INPUT DATA
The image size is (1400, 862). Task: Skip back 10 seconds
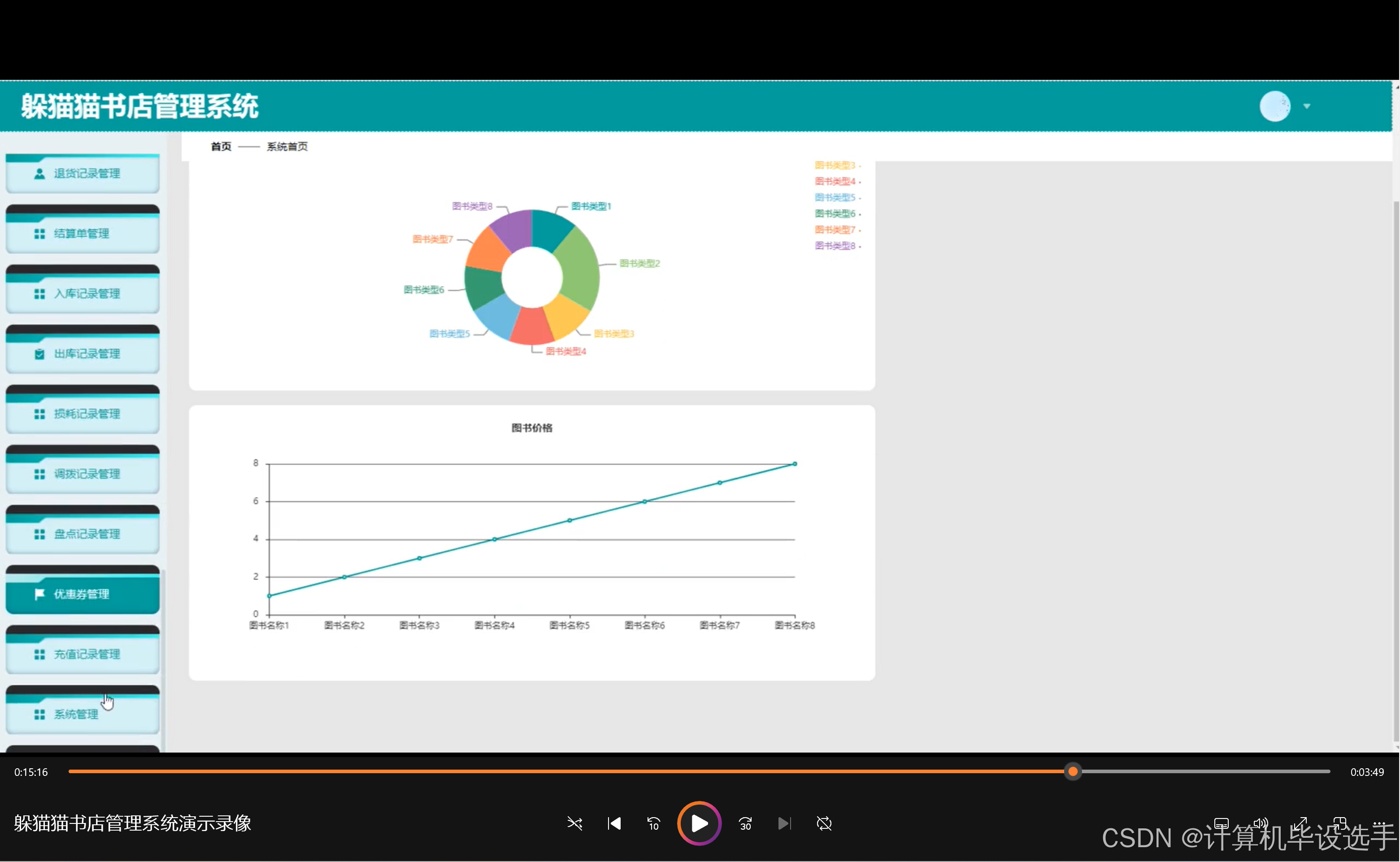click(x=653, y=823)
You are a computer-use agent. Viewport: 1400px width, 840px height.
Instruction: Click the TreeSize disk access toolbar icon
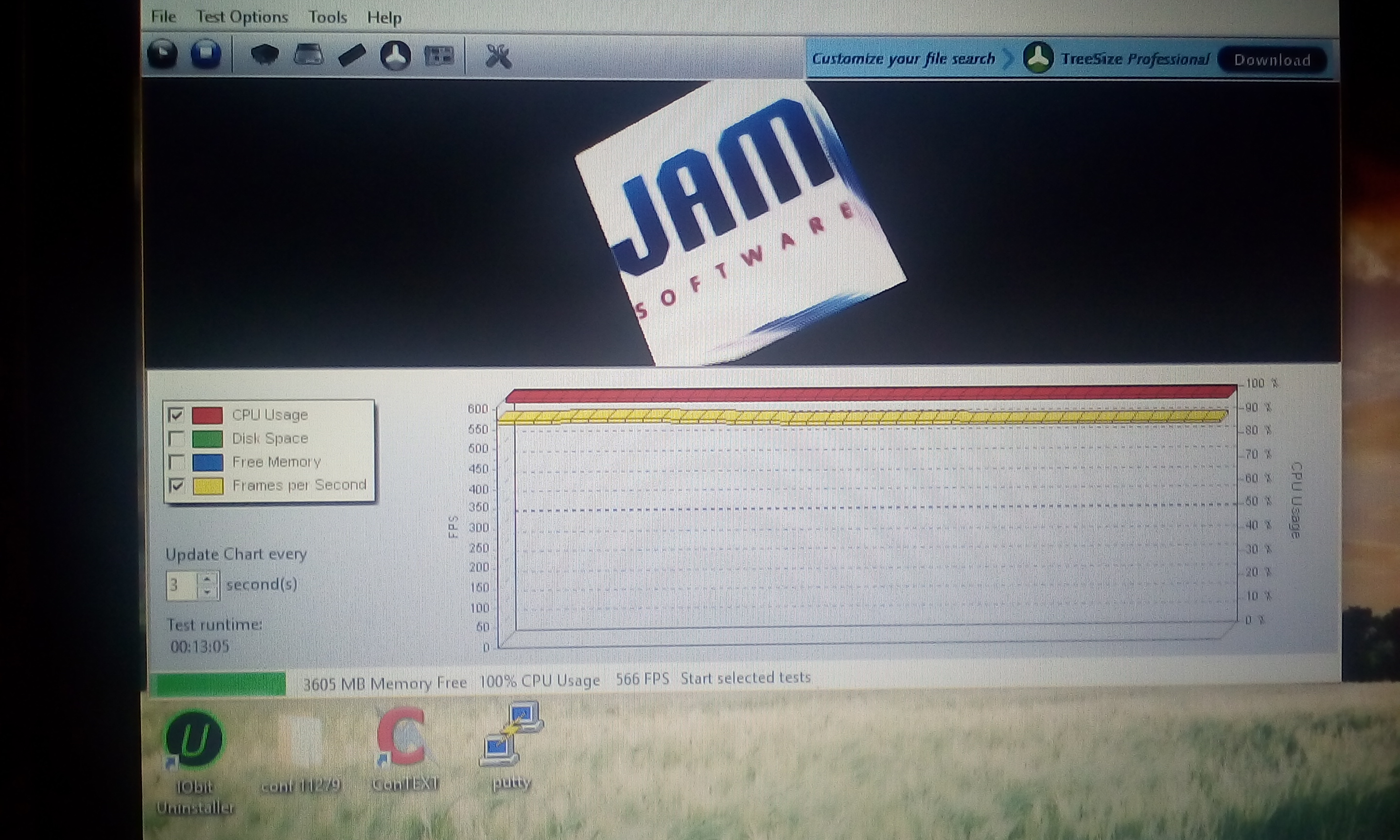(395, 56)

ABOUT THIS TASK
Please set down, exactly and with nothing added, the lines from the line with "Instruction: Click the" to the end of the entries above, omitting pictures.

RESPONSE TO THIS TASK
Instruction: Click the TreeSize disk access toolbar icon
(395, 56)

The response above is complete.